Since I kept my word this time, her fondness for "Kitty"—already high to begin with—grew even stronger. From my perspective, I had simply protected the protagonist and his friends. Naturally, Vermouth remained oblivious to such motives. Thus, pampered like a kitten by that beauty, I became a mere mannequin for her shopping spree—all under the guise of a "reward."
Furuya, for his part, nearly lost his mind at being treated like a "pussycat," yet he held his ground. A man of excessive pride and foul temper erupted within me, screaming,
"That old hag!!!"
I had to retreat quietly into a corner of my own psyche to avoid the fallout.
Honestly, Zero Furuya, why the unbridled rage?
I put on the sleek black casual suit she had picked out. Vermouth nodded several times, looking thoroughly satisfied. She took my hand, smiling with the grace of a flower in full bloom:
"So, Kitty, what do you think of our "Cool Guy"?"
"Despite his sharp wit, I found him remarkably straightforward and pure. Usually, people's ideals warp once the mundanity of life begins to stain them."
I spoke from the heart. The most brilliant minds often break or twist when they grasp the truth, yet he pursues it with a sincerity that verges on the idiotic. He is stubborn, yet he possesses the unwavering directness of a beam of light.
Inside, Furuya narrowed his eyes. It was the gaze of a Public Security officer, coldly and dispassionately assessing a subject.
─── We might find ourselves at odds with him eventually.
─── Yes. Justice is like a rainbow—vibrant in its seven colors, yet without actual substance. Fundamentally, we are incompatible with someone who seeks a single, absolute truth.
Undoubtedly, we will never see eye to eye. And yet, that is exactly why.
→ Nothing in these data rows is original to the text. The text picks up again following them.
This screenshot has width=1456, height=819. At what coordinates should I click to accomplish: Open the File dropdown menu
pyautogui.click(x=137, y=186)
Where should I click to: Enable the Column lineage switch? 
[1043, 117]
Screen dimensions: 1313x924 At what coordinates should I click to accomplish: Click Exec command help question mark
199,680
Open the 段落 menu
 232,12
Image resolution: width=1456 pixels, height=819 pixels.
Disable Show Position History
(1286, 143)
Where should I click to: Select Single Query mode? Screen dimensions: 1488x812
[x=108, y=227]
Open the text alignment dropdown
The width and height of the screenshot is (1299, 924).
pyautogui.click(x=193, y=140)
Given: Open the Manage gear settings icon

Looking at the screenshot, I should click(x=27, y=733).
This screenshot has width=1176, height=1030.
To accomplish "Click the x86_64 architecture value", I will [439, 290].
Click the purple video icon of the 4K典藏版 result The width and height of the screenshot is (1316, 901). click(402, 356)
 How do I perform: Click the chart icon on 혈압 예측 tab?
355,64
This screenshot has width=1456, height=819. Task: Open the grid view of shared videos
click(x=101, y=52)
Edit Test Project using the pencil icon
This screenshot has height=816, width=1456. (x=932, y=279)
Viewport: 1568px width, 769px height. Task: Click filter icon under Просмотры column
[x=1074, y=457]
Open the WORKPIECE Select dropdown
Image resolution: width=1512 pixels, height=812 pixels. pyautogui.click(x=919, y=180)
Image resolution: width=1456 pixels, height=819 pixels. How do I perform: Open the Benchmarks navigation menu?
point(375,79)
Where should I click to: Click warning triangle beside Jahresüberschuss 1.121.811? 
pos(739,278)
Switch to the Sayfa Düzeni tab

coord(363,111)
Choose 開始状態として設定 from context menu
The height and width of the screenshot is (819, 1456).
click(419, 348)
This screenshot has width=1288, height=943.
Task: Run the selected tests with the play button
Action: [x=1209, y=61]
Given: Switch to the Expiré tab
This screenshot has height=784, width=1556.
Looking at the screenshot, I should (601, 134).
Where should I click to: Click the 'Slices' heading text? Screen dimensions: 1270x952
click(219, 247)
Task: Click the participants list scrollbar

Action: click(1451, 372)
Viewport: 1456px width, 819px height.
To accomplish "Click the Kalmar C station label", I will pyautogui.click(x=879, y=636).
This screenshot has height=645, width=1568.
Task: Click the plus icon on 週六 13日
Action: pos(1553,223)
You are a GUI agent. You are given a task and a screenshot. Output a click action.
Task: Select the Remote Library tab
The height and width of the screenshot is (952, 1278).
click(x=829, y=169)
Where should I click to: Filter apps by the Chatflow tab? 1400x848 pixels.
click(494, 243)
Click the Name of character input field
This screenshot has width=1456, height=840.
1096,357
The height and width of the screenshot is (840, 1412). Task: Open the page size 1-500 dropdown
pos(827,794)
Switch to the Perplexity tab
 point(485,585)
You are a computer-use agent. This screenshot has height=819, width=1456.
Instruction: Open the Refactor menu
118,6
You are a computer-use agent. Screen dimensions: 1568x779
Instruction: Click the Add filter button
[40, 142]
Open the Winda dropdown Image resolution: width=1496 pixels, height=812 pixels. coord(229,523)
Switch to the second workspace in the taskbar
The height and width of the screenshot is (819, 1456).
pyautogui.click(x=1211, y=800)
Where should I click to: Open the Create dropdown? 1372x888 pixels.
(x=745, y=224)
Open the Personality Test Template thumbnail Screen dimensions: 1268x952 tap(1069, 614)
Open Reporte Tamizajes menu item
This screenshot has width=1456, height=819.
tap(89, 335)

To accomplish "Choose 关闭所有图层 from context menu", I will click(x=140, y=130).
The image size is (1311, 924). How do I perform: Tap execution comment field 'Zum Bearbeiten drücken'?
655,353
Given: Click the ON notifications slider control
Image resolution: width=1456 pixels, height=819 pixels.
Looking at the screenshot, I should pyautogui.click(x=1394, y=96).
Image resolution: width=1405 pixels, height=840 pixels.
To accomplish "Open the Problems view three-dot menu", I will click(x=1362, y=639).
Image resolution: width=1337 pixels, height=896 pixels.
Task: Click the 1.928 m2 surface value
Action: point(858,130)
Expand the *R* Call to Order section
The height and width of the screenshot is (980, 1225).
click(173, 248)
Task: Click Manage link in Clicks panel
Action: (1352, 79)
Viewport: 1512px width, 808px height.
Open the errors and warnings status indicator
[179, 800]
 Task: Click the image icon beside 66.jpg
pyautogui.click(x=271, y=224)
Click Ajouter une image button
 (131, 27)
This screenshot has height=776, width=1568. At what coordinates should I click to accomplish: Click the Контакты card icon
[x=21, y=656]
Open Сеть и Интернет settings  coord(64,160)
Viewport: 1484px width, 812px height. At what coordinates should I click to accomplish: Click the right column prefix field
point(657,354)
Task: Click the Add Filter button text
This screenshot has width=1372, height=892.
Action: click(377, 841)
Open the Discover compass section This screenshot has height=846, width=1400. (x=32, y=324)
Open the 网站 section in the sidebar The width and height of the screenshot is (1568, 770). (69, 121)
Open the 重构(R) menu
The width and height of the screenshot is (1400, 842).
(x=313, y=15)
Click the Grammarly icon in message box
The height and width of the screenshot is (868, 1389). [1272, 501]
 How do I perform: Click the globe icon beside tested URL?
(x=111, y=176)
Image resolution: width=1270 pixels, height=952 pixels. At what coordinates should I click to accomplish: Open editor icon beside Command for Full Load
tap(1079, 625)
"That is why his character is so dazzling. To those of us submerged in darkness, his brilliance shines like the most blinding light."
"True. I see it as well."
─── I don't care about that! Tell this woman to stop treating me like a kitten! What a foul-smelling hag—she's like a rotten apple!
─── That's just plain verbal abuse, Zero. Regardless, it's a sign of her favor, and doesn't that serve our interests?
─── I won't forgive anyone for treating me like a child or underestimating me.
You really are something, Mr. Furuya...
Hesitantly, I decided to speak my mind to Vermouth, just to see if it would work.
"Vermouth, could we please stop calling me "Kitty"?"
"Oh, why?"
"I am nearly twenty-nine years old; being called "Kitty" is simply crossing the line."
"But you look so charming when you talk to "Angel," as if the two of you were high school students! Oh, by the way, did you ever actually attend high school?"
I searched my memory for an answer to Vermouth's question. I felt certain that Amuro Tooru's background did not include a high school setting. Furthermore, I had never attended one in this world either. After a moment's thought, I decided to answer her truthfully.
"Come to think of it, I never did. Though I do envy it for being a place of beautiful youthful memories."
I imagined rowdy school trips spent with a sweetheart and the like. Even if such trips in this world often came with a side of "murder," they were fundamentally not so bad. After all, this world was built on nothing but suspense and romantic comedy; the god of this world had decided that personally.
"Hmm,"
Vermouth hummed, her expression clouding with an ominous hint.
Wait a second. She wouldn't...
"Right then, why don't you try enrolling yourself?"
I knew it! My face stiffened as if I had just chewed a bitter insect. Inside, Furuya—who had reached the peak of his fury—began a "Metal Claw" grip while wordlessly flipping her off. Calm down.
"...I've gathered where this is going, but I absolutely refuse the idea of being thrown into high school."
"Why not? You would enjoy it too. Wouldn't that be killing two birds with one stone?"
"Please, spare me from infiltrating a high school as a student! Committing such a crime would wound my honor beyond repair!"
"What a shame."
─── Tell this woman to stop pushing it. Enough is enough.
─── I understand how you feel, but stay calm. Vermouth is being serious; she means this as a kindness.
─── That only makes it worse! Damn her!!!
Right at that moment, a criminal announcement blared through the store's speakers:
"We have occupied this department store."
Absolutely ridiculous. This is exactly why nothing good ever comes out of Beika.